Recovery from Traumatic Brain Injury Is Nociceptin/Orphanin FQ Peptide Receptor Genotype-, Sex-, and Injury Severity-Dependent.

Abstract

Traumatic brain injury (TBI) is a leading cause of death and disability in the United States, and survivors often experience mental and physical health consequences that reduce quality of life. We previously reported that blockade of the nociceptin/orphanin FQ (N/OFQ) peptide (NOP) receptor reduced tissue damage markers produced by blast TBI. The goal of this study was to determine the extent to which N/OFQ and NOP receptor levels change following mild (mTBI) and moderate TBI (modTBI) and whether the absence of the NOP receptor attenuates TBI-induced sequelae.

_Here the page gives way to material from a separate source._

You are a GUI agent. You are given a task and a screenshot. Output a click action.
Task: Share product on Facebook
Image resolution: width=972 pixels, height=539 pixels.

Male and female NOP receptor knockout (KO) or wild-type (WT) rats received craniotomy-only (sham) or craniotomy plus mTBI, or modTBI impact to the left cerebral hemisphere. Neurologic and vestibulomotor deficits and nociceptive hyperalgesia and allodynia found in WT male and female rats following mTBI and modTBI were greatly reduced or absent in NOP receptor KO rats. NOP receptor levels increased in brain tissue from injured males but remained unchanged in females. Neurofilament light chain (NF-L) and glial fibrillary acidic protein (GFAP) expression were reduced in NOP receptor KO rats compared with WT following TBI. Levels of N/OFQ in injured brain tissue correlated with neurobehavioral outcomes and GFAP in WT males, but not with KO male or WT and KO female rats. This study reveals a significant contribution of the N/OFQ-NOP receptor system to TBI-induced deficits and suggests that the NOP receptor should be regarded as a potential therapeutic target for TBI. SIGNIFICANCE STATEMENT: This study revealed that nociceptin/orphanin FQ peptide (NOP) receptor knockout animals experienced fewer traumatic brain injury (TBI)-induced deficits than their wild-type counterparts in a sex- and injury severity-dependent manner, suggesting that NOP receptor antagonists may be a potential therapy for TBI.